▶ **Exercise material**

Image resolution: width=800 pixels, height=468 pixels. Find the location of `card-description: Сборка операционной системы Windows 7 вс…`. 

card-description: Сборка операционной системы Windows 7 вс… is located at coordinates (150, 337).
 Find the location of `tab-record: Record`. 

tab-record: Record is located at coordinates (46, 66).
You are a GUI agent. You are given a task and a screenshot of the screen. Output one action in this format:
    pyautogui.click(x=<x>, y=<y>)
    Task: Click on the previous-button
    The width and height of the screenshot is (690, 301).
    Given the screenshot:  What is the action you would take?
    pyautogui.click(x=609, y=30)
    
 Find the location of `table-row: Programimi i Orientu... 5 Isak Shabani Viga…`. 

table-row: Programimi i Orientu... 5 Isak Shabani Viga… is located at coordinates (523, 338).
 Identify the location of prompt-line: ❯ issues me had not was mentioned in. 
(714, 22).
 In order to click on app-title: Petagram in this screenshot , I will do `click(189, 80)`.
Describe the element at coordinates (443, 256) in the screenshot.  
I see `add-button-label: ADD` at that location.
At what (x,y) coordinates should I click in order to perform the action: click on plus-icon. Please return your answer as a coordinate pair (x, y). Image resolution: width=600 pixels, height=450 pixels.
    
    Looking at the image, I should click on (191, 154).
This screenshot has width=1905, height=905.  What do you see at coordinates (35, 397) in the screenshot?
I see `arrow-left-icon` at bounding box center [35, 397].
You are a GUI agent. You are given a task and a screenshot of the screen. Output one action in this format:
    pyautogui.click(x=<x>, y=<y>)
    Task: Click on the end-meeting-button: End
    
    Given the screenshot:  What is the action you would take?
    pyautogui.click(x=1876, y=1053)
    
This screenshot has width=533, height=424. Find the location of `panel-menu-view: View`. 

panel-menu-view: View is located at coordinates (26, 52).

▶ **Problem**
Rewrite everything from the start of the items down to the line containing "tab-record: Record is" as a numbered list, leaving out any blank lines.

▶ **Worked solution**
1. Image resolution: width=800 pixels, height=468 pixels. Find the location of `card-description: Сборка операционной системы Windows 7 вс…`. 
2. card-description: Сборка операционной системы Windows 7 вс… is located at coordinates (150, 337).
3.  Find the location of `tab-record: Record`. 
4. tab-record: Record is located at coordinates (46, 66).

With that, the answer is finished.